(Extracted data entries)
= = = = =
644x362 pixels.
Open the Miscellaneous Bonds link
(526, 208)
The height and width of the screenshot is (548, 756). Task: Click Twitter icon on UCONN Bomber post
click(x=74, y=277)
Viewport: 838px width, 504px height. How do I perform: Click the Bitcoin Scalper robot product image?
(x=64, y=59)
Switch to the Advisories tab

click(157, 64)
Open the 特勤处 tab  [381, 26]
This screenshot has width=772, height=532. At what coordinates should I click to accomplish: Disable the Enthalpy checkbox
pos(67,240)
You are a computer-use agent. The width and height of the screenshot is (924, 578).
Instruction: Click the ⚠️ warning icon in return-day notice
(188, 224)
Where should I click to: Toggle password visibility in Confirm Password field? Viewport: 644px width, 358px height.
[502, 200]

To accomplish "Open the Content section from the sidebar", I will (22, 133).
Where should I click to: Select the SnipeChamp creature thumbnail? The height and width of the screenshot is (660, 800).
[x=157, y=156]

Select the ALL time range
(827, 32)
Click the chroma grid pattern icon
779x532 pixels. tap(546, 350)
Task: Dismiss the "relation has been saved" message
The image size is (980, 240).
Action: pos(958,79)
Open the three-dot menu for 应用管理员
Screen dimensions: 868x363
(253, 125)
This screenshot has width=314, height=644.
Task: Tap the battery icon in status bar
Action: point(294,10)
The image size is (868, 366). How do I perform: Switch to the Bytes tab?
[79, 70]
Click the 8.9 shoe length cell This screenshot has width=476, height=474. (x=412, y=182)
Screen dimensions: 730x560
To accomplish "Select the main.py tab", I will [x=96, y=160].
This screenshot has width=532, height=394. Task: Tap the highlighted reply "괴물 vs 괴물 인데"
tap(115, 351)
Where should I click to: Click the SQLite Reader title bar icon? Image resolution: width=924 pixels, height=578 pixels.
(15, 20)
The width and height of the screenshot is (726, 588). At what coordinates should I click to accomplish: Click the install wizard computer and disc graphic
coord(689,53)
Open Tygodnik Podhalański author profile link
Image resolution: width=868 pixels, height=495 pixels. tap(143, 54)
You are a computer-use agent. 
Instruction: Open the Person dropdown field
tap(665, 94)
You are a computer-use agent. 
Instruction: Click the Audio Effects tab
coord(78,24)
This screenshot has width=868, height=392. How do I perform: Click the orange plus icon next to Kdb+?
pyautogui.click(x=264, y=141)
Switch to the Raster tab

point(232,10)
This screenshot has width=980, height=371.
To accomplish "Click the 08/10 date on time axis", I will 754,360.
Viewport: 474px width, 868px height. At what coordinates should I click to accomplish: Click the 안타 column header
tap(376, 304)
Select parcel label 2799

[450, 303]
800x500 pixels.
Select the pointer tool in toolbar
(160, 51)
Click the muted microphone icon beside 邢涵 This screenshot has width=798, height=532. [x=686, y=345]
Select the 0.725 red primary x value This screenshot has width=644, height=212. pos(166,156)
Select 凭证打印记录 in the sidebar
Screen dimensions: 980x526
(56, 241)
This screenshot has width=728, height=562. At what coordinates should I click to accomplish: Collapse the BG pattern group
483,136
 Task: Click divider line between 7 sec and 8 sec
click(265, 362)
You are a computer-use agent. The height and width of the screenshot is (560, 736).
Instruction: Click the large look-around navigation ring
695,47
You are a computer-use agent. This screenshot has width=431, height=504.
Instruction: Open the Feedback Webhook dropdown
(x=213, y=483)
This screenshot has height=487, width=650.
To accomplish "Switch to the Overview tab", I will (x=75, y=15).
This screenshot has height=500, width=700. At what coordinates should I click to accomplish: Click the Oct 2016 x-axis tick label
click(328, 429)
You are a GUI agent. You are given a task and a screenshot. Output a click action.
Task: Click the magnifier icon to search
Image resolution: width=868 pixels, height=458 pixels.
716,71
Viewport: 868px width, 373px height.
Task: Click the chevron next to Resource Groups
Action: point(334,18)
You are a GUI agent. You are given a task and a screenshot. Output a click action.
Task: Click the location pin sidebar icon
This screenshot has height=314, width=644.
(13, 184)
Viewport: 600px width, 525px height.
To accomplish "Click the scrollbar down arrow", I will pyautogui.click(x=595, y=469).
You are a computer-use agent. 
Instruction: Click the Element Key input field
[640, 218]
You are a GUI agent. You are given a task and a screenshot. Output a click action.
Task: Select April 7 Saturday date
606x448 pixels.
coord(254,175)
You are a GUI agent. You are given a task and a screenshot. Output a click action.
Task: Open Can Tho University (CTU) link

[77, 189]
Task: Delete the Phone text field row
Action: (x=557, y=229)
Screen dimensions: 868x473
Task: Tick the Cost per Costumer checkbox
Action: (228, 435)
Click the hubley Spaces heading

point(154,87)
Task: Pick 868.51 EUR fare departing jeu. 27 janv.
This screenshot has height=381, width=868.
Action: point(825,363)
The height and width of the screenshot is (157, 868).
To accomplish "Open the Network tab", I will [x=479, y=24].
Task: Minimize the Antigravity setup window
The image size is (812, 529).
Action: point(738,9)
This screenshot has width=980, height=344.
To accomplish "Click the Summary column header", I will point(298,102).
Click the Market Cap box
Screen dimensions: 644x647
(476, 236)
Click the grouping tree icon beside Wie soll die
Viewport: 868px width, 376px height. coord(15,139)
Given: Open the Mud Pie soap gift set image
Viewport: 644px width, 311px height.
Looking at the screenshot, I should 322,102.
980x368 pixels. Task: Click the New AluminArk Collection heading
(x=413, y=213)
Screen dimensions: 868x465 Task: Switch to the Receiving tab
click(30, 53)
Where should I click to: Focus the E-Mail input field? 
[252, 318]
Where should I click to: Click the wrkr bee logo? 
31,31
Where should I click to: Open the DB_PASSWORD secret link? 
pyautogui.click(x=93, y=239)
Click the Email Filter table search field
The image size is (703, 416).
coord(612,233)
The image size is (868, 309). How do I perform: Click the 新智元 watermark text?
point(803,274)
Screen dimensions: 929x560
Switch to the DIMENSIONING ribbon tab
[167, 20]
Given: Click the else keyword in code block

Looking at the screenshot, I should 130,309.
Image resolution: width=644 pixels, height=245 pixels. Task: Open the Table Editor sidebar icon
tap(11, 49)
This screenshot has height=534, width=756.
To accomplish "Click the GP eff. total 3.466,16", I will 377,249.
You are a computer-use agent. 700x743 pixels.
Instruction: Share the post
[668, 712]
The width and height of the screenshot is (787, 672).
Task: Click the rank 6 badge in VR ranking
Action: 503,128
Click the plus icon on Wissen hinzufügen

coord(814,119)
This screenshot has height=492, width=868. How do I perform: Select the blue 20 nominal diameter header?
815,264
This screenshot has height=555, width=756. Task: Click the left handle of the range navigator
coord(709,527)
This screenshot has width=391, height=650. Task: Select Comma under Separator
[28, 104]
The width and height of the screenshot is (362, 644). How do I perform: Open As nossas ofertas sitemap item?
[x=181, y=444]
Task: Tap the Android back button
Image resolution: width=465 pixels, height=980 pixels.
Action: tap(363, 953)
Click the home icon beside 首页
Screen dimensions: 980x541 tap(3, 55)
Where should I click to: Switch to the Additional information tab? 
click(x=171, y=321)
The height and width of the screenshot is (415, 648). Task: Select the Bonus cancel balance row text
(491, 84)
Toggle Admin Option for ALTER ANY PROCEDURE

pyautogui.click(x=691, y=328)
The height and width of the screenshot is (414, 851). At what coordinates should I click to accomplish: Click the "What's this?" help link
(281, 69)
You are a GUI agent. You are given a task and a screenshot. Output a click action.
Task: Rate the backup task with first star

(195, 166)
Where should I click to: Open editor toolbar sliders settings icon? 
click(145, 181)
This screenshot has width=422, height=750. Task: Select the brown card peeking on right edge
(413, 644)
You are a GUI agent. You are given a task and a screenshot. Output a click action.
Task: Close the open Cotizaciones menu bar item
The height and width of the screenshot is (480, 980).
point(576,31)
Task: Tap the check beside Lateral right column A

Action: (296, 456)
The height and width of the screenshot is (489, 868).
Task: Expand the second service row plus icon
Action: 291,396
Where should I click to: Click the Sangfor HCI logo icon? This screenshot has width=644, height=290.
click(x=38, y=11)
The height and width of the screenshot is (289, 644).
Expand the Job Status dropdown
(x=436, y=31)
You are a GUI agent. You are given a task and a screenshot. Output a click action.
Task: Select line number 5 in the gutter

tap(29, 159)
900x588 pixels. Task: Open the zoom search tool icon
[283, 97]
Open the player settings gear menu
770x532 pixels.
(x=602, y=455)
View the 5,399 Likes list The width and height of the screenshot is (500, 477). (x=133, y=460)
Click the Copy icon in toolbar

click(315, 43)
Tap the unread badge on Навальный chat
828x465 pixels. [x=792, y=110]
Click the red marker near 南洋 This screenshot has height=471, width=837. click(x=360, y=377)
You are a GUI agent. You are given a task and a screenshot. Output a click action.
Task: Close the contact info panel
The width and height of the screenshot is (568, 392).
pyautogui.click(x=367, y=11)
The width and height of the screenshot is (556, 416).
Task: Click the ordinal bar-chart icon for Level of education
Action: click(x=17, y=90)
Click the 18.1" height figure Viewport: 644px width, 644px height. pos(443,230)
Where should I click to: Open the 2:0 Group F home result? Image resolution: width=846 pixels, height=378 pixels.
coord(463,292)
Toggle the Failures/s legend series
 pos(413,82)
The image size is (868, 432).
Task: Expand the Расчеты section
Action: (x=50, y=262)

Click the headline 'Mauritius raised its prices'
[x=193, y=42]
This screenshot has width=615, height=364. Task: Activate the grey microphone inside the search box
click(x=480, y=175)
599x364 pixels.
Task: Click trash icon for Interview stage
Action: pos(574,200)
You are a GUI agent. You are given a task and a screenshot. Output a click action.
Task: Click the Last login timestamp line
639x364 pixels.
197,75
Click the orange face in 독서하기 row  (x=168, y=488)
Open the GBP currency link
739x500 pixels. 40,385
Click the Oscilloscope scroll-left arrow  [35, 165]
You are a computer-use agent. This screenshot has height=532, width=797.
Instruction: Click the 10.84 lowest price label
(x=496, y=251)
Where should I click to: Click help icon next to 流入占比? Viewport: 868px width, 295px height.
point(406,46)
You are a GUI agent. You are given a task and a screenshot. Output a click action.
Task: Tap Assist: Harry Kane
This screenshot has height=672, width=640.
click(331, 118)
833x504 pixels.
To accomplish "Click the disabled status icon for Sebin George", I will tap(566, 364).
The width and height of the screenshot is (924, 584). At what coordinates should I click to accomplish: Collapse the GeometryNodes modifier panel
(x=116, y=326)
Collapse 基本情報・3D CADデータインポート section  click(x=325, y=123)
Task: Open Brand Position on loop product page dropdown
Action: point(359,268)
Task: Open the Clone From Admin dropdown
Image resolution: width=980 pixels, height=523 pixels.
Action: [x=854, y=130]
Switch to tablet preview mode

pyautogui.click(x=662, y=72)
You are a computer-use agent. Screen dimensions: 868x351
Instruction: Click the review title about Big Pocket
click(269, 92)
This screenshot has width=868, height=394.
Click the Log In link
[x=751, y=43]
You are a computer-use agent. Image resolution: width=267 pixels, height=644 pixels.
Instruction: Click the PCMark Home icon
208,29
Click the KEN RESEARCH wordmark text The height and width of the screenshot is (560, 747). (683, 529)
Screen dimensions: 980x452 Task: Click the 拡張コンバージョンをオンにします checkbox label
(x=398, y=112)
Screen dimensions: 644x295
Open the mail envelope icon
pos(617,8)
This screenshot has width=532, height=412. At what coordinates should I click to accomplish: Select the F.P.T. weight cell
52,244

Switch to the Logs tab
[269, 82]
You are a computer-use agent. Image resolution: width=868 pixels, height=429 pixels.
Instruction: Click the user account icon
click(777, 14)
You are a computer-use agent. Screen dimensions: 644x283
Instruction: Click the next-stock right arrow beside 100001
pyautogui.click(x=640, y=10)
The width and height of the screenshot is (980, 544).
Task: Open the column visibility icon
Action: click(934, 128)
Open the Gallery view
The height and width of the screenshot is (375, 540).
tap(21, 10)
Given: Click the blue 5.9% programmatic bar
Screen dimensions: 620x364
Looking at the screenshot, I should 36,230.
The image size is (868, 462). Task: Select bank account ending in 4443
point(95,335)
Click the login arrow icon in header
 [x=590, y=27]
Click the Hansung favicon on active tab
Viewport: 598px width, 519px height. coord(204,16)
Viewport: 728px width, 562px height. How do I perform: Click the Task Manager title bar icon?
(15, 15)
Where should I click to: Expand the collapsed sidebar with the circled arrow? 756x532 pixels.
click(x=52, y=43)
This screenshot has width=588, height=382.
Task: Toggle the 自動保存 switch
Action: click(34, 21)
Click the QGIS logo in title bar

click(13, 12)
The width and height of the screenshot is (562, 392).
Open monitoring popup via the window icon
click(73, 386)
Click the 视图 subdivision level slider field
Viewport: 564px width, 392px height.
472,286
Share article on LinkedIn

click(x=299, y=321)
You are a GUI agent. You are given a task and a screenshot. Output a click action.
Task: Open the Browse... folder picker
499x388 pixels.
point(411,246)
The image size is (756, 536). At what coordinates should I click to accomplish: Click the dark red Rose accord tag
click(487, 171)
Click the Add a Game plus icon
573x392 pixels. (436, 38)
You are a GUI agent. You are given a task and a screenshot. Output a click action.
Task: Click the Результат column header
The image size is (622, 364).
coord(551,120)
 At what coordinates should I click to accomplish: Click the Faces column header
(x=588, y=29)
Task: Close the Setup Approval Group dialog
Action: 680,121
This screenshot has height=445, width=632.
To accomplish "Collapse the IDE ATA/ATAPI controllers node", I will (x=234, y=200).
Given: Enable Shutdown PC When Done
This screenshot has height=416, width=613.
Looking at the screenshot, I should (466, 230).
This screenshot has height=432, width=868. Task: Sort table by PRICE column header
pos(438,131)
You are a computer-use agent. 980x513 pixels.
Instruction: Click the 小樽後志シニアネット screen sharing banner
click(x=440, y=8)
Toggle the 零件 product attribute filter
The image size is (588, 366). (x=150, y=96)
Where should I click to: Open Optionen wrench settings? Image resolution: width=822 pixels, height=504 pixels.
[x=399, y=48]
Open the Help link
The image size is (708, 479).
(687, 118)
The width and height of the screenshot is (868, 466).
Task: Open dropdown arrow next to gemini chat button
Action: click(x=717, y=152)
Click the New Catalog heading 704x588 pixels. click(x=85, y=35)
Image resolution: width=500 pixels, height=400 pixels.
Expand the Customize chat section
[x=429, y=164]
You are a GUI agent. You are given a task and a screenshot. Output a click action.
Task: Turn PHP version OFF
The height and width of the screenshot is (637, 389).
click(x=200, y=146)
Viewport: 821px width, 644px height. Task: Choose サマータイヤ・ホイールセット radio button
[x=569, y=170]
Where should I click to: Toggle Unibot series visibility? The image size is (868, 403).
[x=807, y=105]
= = = = =
▸ DESCRIPTION OF THE TASK: Pull every line with the string "date" from the data above.

▸ TASK ANSWER:
To accomplish "Click the 08/10 date on time axis", I will 754,360.
Task: Select April 7 Saturday date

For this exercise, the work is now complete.